I first heard the term, "Occupied Territories" from Vanessa, a press person and occupier living at Occupy Philly.
It struck me as such a more powerful word than the words I had been using to describe the different Occupy Wall Street locales and communities.
Locales or communities exist. They are. But Occupied Territories, well that's a term with some muscle in it, some fight, some power.
It is often used to describe territories controlled by invading armies, like Israel occupying the Palestinian lands. Israelis refer to the land as the "Occupied Territories" or "the territories."
But here, in America, and throughout the world, the Occupy Wall Street movement represents a new kind of occupation -- the kind that reared its head in Tunisia and Egypt's Tahrir Square that led to a bottom up movement of the people waking up and taking back their land, their control of their nation and their lives.
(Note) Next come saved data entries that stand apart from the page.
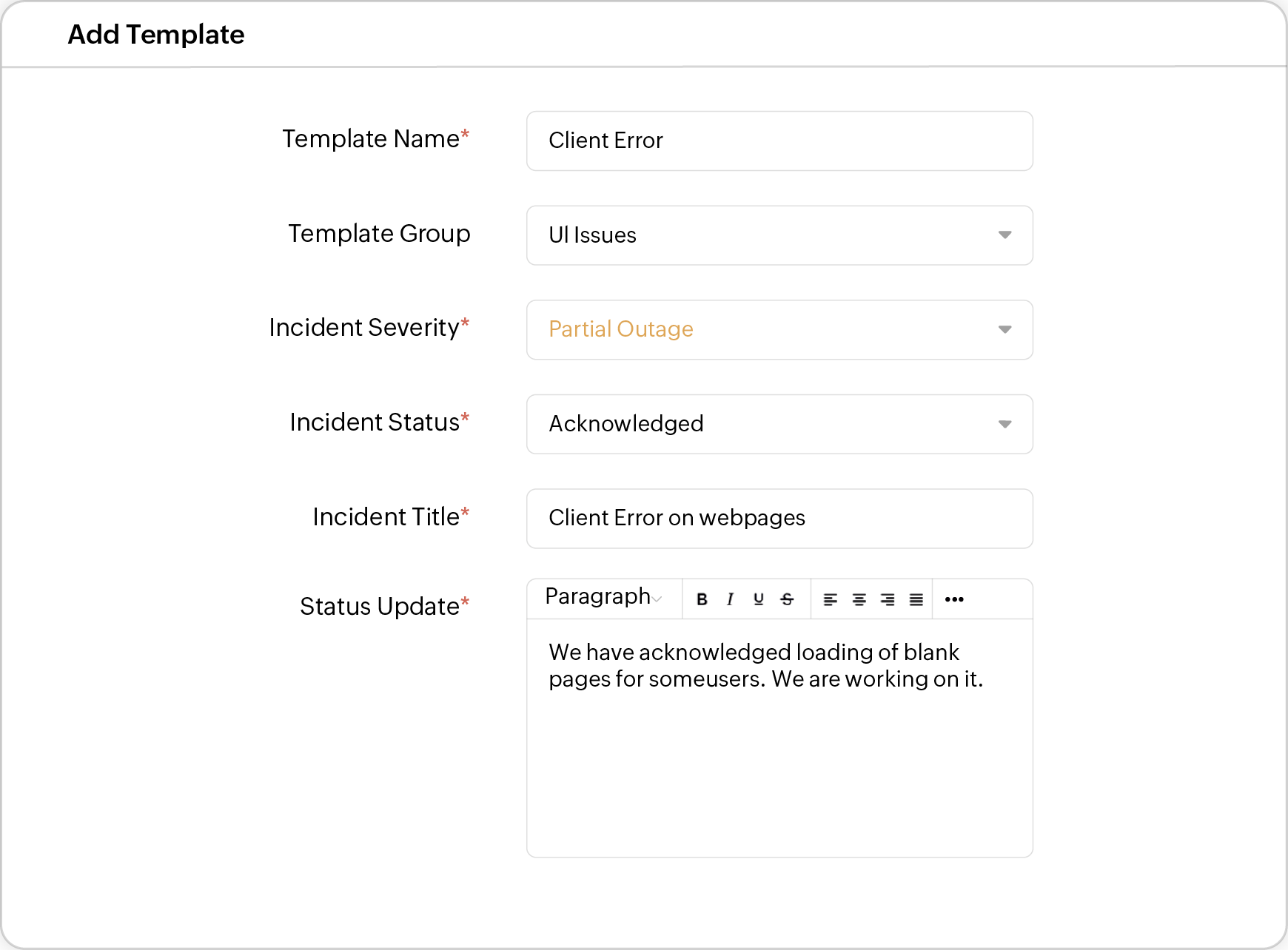1288x950 pixels.
Task: Click the Status Update label
Action: point(379,607)
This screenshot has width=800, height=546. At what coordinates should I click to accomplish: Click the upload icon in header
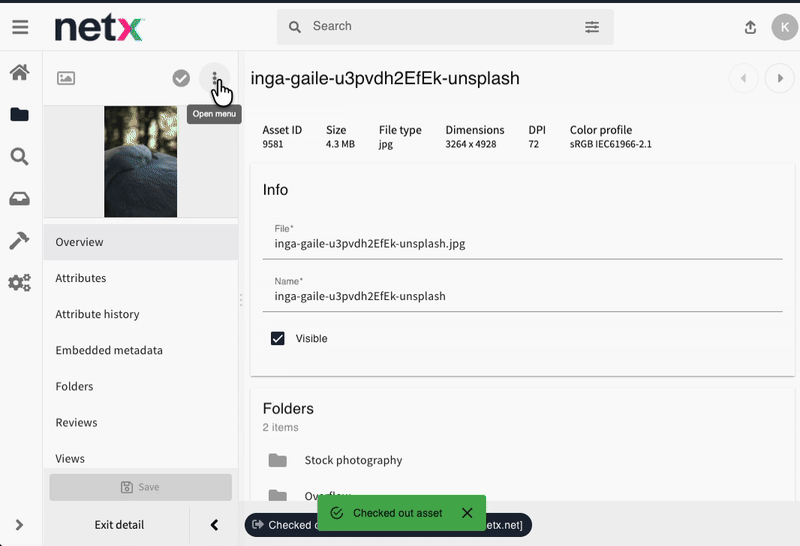(x=750, y=27)
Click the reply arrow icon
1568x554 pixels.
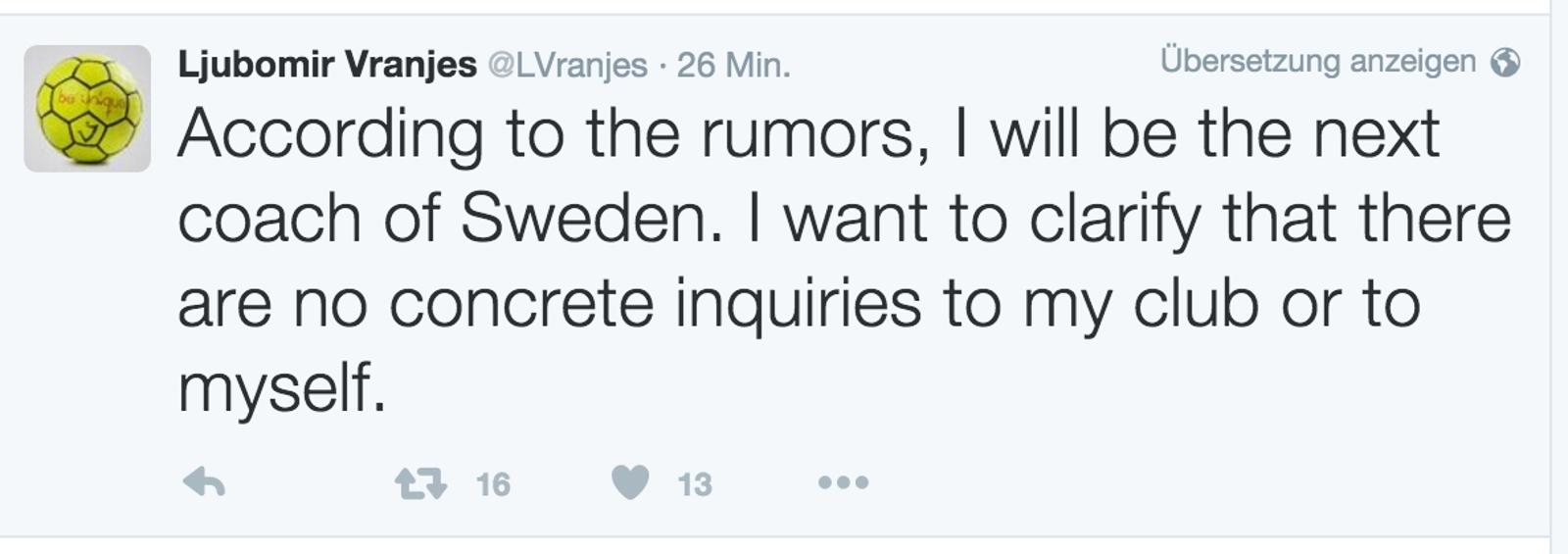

Occupy Philly, literally up against the wall of City Hall. Photo By Rob Kall
The Arab Spring is a work in progress. The Occupy Wall Street Movement is at an even more embryonic and early stage. But they represent the flowering of a new idea, a new movement that has swept the globe, sweeping out old power hierarchies and structures like a massive tsunami. Tsunamis change the landscapes, but often leave some old infrastructures still standing, like the Egyptian army, for example.
Here in the U.S., the idea of "occupied territories" is getting characterized in new and different ways. I'd like to see the phrase "occupied territories" as the term used to describe the collective group of local occupy communities, locales -- whether they include hundreds or thousands of inhabitants sleeping there or dedicated people who come back each day because the occupying police forces sweep their territories every day.
Describing the encampments, the organizing and deployment zones from where marches and protests and civil disobedience and civil resistance originate gives a meme that adds power to the movement.
Perhaps it's perfect, but at the least ironic that the occupied territories are almost always near the centers of power.
Gov. Chris Christie's view of Occupy Trenton from his office at the NJ State House. Photo By Rob Kall
Occupy Philly at the base of Philly's City Hall. Photo By Rob Kall
Zuccoti Park occupied territory is in the midst of the Financial District. Photo By Rob Kall
From now on, when I revisit or refer to Occupy Philly or Zuccoti Park or Occupy Trenton -- the occupied territories closest to me, I will refer to them as OCCUPIED TERRITORIES.
There are people on the right, like Orrin Hatch , who are scared of the Occupy Wall Street Movement. They should be. Our goal is to become the occupying power, taking control back from the corporations, back from the 1 percent. But every person I've talked to and met in the "Occupied Territories" wants to do it peacefully, as they did in Tunisia. When there is violence, expect that it will come directly from the police or indirectly from agents provocateur either sent by the police or freelancing antagonists to the movement.
Words have power. The power of the OWS, Occupy Wall Street, Occupied Territories is already big, already reaching far beyond the people who sleep there. We've seen the potential of the Arab Spring. Let's tap this power and expand it in all the ways we can. This is a big experiment in Democracy, in activism, in resistance, in awakening and taking power. Let's make the most of it. Tomorrow, someone may come up with better words. We need to be ready to embrace the new ideas, the language and ways that the occupied territory paradigm germinates. We aren't even close to seeing all the flowers it will produce yet.